[Opening Source material section]

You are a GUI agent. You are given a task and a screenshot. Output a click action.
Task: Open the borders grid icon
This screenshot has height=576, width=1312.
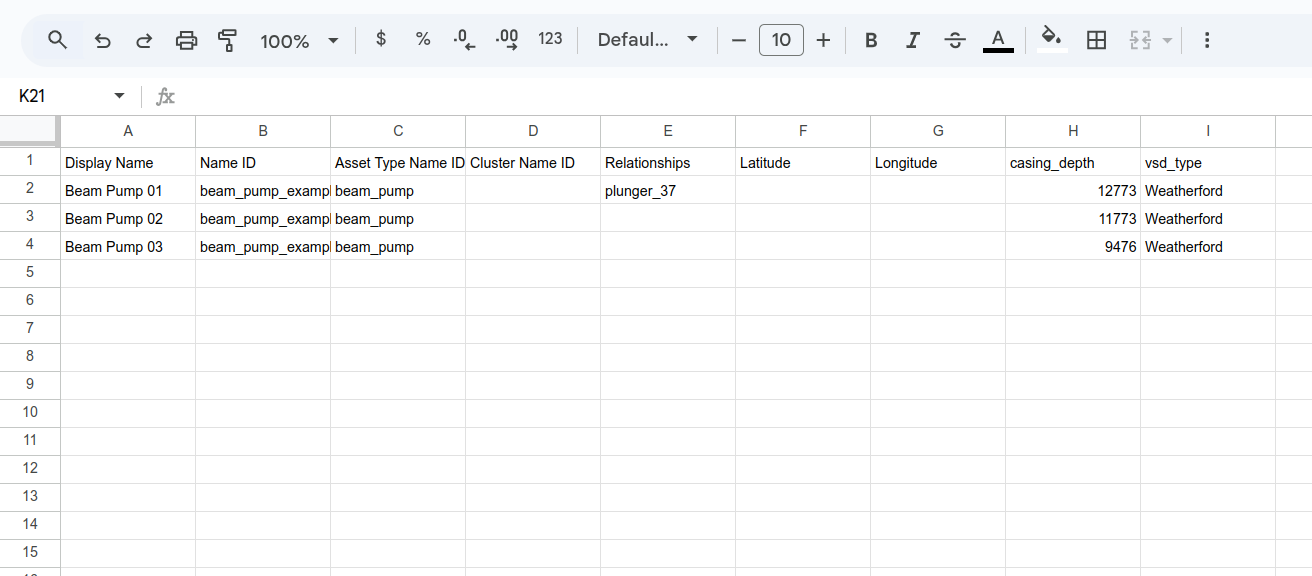pos(1096,40)
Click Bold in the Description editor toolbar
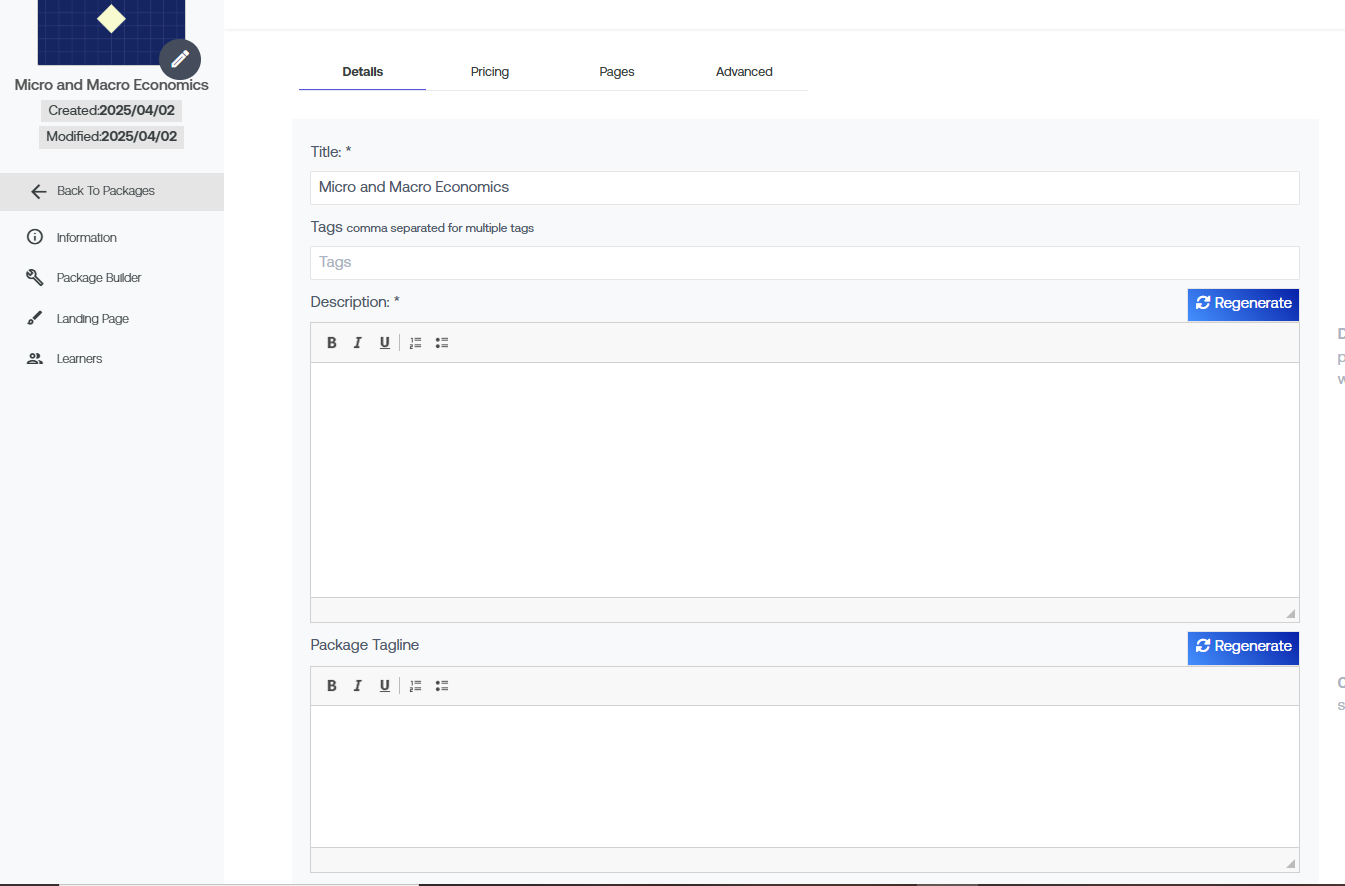Screen dimensions: 1345x886 332,343
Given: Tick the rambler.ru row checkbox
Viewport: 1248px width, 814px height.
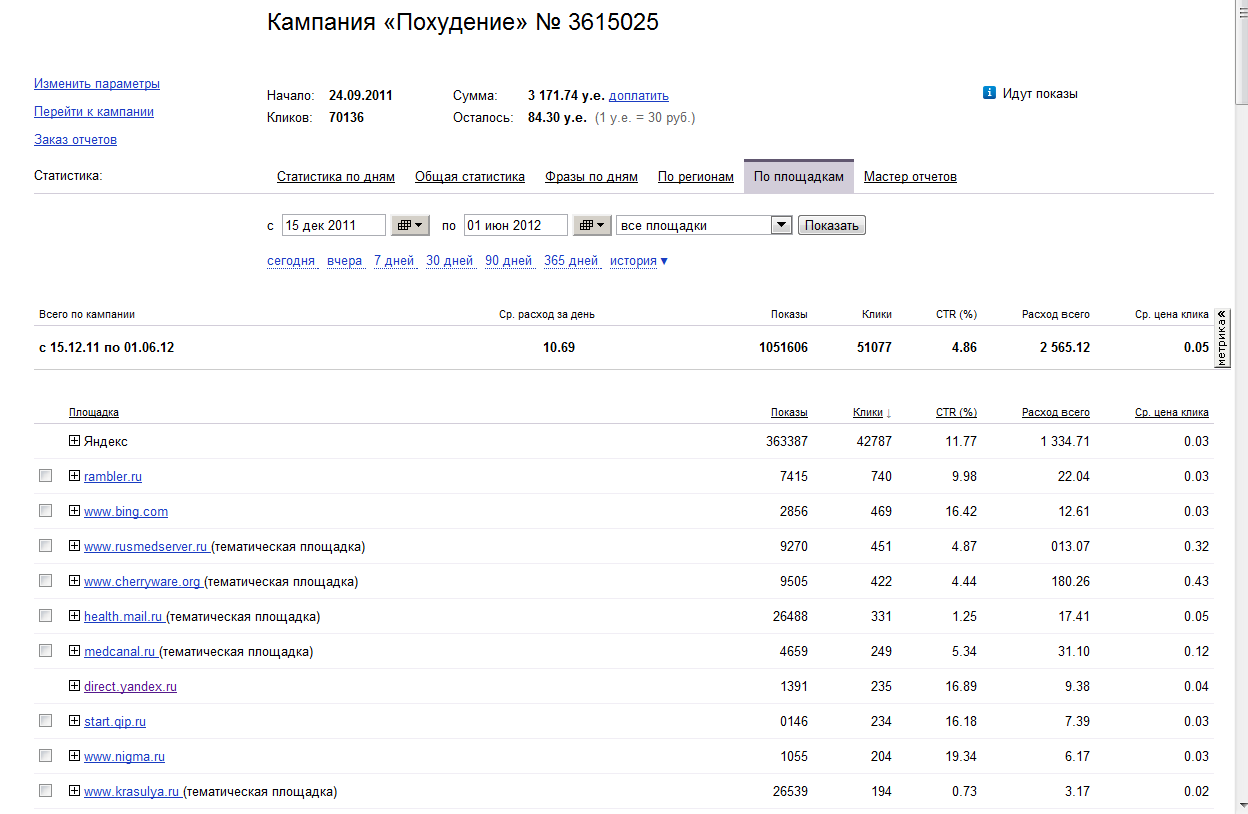Looking at the screenshot, I should pos(45,476).
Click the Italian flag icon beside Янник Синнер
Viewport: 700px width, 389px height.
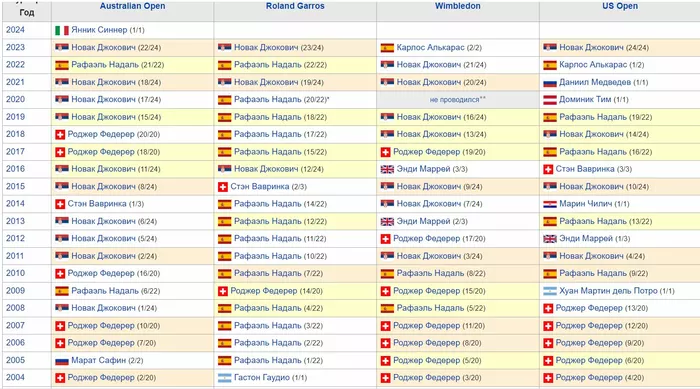(x=62, y=30)
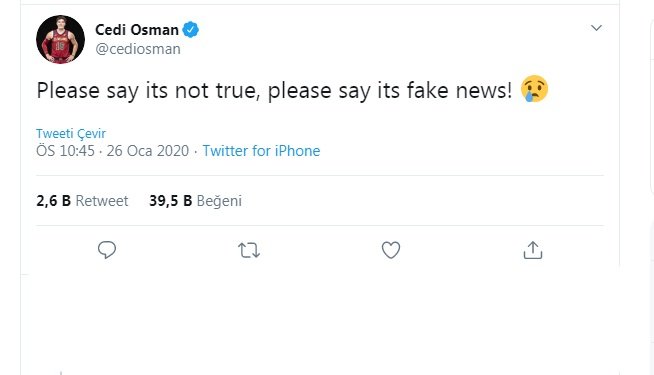Click the Cedi Osman display name
The height and width of the screenshot is (375, 654).
click(x=137, y=30)
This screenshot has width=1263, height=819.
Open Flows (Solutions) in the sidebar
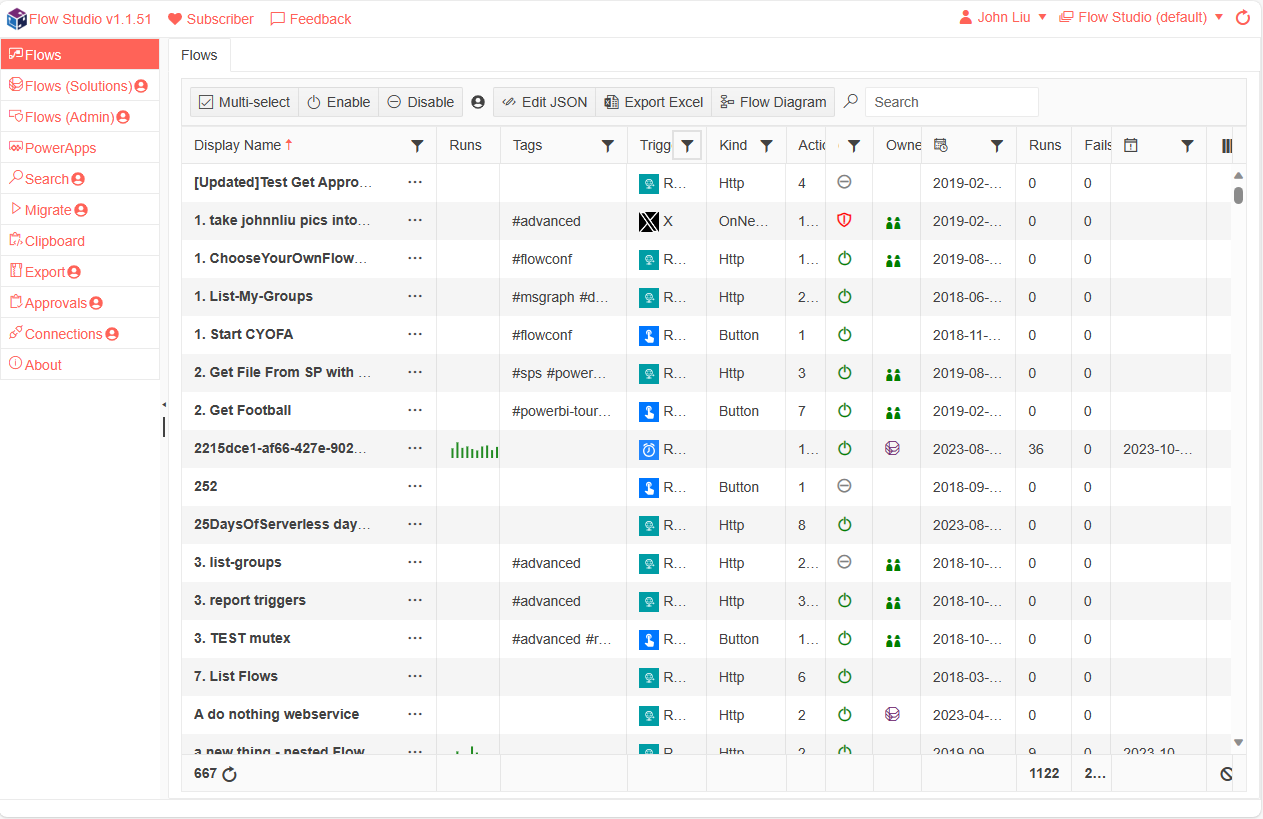(x=78, y=86)
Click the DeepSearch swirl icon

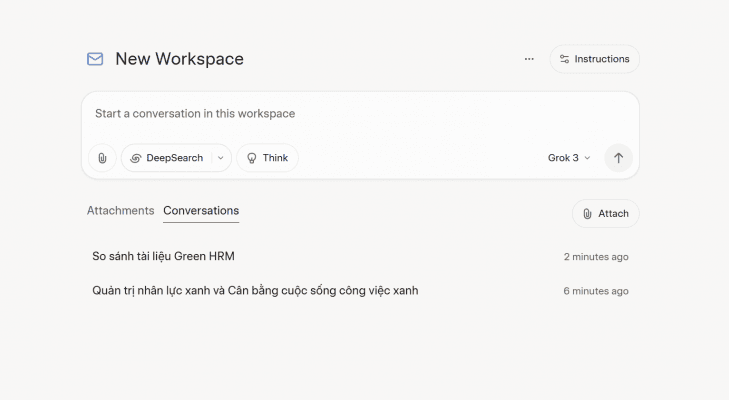point(136,158)
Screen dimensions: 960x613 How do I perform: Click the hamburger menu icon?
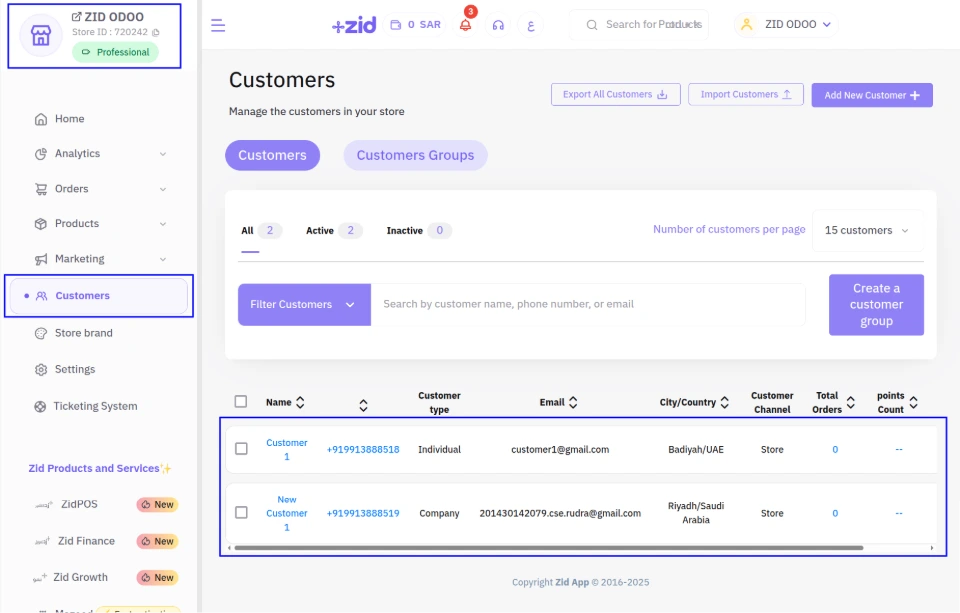click(218, 26)
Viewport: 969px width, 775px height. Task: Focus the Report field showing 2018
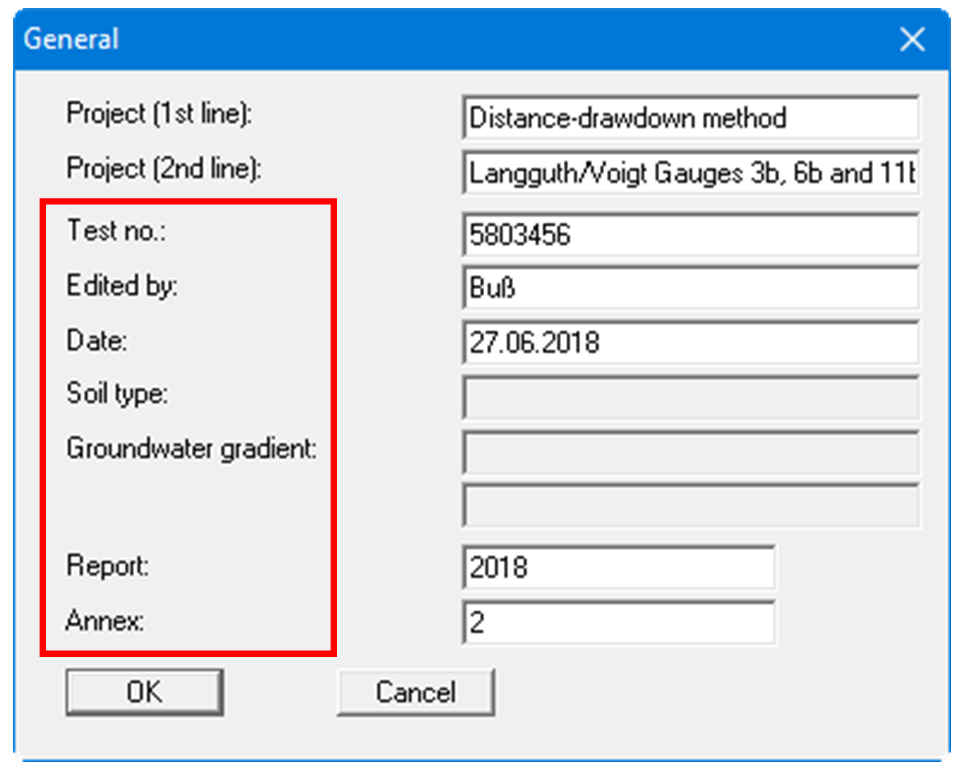click(618, 568)
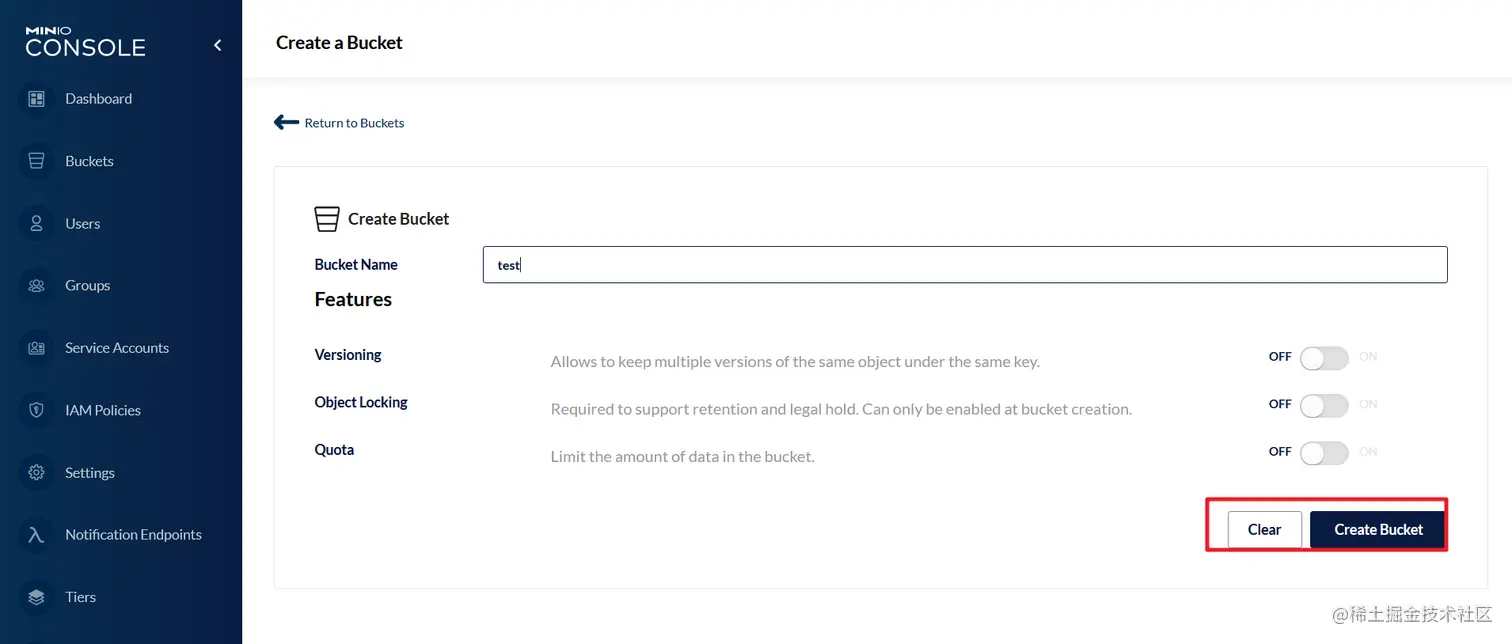This screenshot has height=644, width=1512.
Task: Click the Settings gear icon
Action: (37, 472)
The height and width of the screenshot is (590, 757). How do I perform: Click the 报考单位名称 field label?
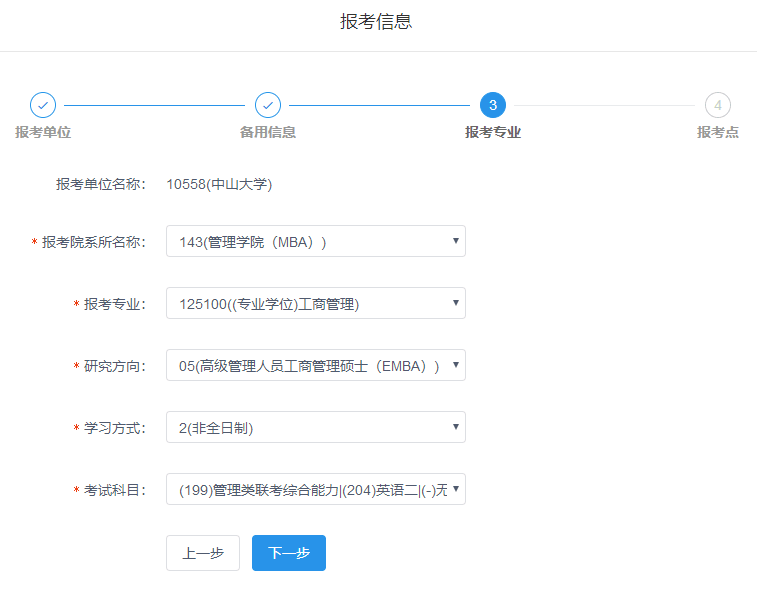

[Closing Source material section]

* Task to complete:
Please write out, word for word, each line from the one with "Viewport: 700px width, 389px height." to the last line of the data, keeping both ends and omitting pictures.

* Solution to the exercise:
Viewport: 700px width, 389px height.
(x=62, y=30)
Click the Cedi Osman display name
The height and width of the screenshot is (375, 654).
click(x=137, y=30)
This screenshot has width=1263, height=819.
Open Flows (Solutions) in the sidebar
(x=78, y=86)
Click the DeepSearch swirl icon

point(136,158)
Screen dimensions: 960x613 How do I perform: Click the hamburger menu icon?
click(218, 26)
Viewport: 969px width, 775px height. Task: Focus the Report field showing 2018
click(618, 568)
This screenshot has height=644, width=1512.
Task: Click the Settings gear icon
Action: (37, 472)
The height and width of the screenshot is (590, 757). How do I perform: Click the 报考单位名称 field label?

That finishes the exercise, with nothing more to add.